WordPress’ Performance team is kickstarting a proposal for developing a plugin checker tool similar to the theme check plugin, which ensures themes are meeting the latest standards and best practices.
In 2021, WordPress’ Meta team built a code scanner that detects potential security risks, such as unescaped SQL queries in plugin code, with the goal of reducing the Plugin Team’s load through automation. That particular tool wasn’t developed to encourage best practices but rather to ensure plugins entering the directory meet the bare minimum standards necessary for security.
The Performance team is proposing building a different kind of plugin that would flag any violations of the plugin development requirements and suggest best practices with errors or warnings.
“It should cover various aspects of plugin development, from basic requirements like correct usage of internationalization functions to accessibility, performance, and security best practices,” Google-sponsored contributor Felix Arntz said. He identified three main goals for the plugin:
- Provide plugin developers with feedback on requirements and best practices during development.
- Provide the wordpress.org plugin review team with an additional automated tool to identify certain problems or weaknesses in a plugin ahead of a manual review.
- Provide technical site owners with a tool to assess plugins based on those requirements and best practices.
The Performance team recommends the plugin also work from the command line (using WP-CLI) and that it go beyond static code analysis to include runtime checks that execute code.
The proposal has received mixed feedback so far. Several participants in the discussion welcome development on such a tool and would be eager to use it with their own plugins.

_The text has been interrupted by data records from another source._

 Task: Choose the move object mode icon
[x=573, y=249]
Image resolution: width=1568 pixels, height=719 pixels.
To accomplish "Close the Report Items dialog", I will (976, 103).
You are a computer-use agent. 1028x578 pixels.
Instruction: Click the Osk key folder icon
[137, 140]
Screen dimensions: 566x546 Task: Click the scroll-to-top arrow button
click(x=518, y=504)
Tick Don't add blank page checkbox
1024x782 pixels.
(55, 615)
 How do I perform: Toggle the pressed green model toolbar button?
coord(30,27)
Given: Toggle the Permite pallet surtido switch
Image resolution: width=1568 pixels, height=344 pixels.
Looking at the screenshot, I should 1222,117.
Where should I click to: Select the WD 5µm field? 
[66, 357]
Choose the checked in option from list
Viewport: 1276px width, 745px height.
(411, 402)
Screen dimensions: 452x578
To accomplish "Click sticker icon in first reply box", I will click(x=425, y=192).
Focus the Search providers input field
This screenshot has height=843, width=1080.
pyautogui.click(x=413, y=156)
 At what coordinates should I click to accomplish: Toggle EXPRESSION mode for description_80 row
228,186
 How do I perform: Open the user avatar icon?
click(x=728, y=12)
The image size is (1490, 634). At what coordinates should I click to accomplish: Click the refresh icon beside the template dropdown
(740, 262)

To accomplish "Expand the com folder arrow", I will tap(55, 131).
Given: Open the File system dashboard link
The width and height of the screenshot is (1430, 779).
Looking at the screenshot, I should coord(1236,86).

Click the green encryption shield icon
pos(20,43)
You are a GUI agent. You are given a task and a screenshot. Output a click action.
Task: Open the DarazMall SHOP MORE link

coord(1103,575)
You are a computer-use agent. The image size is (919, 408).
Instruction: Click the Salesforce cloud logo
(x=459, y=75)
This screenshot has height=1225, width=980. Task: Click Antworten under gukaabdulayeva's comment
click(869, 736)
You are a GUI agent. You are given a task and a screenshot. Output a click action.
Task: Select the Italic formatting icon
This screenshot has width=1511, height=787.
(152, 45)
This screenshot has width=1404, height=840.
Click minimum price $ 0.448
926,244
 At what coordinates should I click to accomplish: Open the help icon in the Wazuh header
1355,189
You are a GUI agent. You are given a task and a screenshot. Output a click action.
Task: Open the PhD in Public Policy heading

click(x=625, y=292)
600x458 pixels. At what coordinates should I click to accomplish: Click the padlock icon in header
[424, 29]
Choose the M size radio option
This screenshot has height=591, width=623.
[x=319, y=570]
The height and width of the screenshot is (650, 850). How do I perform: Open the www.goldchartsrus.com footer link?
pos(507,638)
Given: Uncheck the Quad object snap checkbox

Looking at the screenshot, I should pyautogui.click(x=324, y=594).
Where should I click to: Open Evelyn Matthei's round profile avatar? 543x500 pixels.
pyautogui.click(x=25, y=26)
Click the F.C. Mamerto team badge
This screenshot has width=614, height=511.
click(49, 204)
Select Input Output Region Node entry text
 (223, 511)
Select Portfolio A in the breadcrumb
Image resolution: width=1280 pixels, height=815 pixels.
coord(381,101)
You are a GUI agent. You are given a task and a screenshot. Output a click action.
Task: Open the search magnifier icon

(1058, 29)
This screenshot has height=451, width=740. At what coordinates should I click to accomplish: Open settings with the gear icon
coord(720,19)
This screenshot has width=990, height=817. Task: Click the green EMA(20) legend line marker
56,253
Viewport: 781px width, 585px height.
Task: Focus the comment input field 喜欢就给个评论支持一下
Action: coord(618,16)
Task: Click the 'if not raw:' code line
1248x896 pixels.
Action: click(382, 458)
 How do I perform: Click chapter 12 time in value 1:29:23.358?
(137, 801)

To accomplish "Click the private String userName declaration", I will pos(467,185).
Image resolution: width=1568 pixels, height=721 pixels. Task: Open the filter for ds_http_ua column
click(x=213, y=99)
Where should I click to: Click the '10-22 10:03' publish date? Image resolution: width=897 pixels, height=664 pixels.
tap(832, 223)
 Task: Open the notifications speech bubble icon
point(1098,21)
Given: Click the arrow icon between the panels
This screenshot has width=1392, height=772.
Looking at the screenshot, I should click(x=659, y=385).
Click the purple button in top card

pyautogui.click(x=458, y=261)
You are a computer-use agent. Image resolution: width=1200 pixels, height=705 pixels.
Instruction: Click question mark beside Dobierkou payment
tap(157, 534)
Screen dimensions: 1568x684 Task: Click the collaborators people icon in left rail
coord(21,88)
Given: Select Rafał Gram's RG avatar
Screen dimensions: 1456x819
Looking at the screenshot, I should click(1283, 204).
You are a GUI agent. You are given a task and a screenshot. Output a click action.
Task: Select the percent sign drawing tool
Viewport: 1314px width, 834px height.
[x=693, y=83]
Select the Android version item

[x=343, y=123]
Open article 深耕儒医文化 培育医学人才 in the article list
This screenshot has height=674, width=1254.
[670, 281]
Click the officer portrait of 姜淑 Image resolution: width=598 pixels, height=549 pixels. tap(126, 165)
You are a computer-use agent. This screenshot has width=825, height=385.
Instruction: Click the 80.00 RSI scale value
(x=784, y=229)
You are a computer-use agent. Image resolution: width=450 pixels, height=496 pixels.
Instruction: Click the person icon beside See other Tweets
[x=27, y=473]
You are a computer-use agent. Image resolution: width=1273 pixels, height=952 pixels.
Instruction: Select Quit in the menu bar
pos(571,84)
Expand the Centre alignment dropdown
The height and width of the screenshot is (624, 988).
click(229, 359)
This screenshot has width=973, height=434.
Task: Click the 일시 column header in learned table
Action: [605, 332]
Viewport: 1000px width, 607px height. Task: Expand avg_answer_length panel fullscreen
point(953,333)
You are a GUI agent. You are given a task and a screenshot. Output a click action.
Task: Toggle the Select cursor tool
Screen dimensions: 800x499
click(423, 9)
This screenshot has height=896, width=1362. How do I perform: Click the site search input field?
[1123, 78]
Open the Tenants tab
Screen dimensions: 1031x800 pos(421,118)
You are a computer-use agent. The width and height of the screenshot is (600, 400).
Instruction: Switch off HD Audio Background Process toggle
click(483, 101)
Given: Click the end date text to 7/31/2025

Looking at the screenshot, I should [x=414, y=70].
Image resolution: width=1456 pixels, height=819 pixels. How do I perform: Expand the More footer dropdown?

Others are worried about the checks becoming too heavy-handed and negatively impacting the plugin ecosystem.
“Having a plugin to automate these checks sounds great,” WordPress developer Michael Nelson said. “I worry though that eventually this will mean WP plugin author devs will need to adopt WP’s code style too, which would be pretty annoying.”
WordPress developer Josh Pollock commented that he shares these concerns and is worried about how these standards may be applied towards plugins that were not created to support PHP5, use composer for dependency management and automation, and share PHP code with other frameworks.
“If this HELPS plugin developers, then fine, but if it is used as a weapon to insist on standards, then I suspect it will be a nail in WP’s coffin,” plugin developer Robin W said.
“If you want to insist on stuff that is not security critical, then the current documentation is far from useful to rookies.
“Now if the tool rewrote the code to standard, so the dev got a ‘this is a better version’ then I would be on board.
“But one that just says ‘you are not escaping your code correctly’ and then makes the plugin dev try and find what and where it is wrong will just drive less innovation.”
The Performance team is requesting feedback from the community, particularly plugin developers, plugin reviewers, and the meta team. If they are able to reach a consensus, Arntz said the next step is to design the infrastructure for the plugin checker in a GitHub repository.
“The performance team would be excited to take the lead on this project, but it is vital that additional contributors from other teams help with its development, especially when it comes to defining and implementing the different checks,” Arntz said.
“This is certainly an ambitious project, and it is not the first time that a plugin checker has come up. It also needs to be clarified that it will likely take a few months at least to get to a first version. However, we are optimistic that with a solid foundation and collaboration from the start, we can create a tool that will meet the requirements for reliable automated plugin checks.”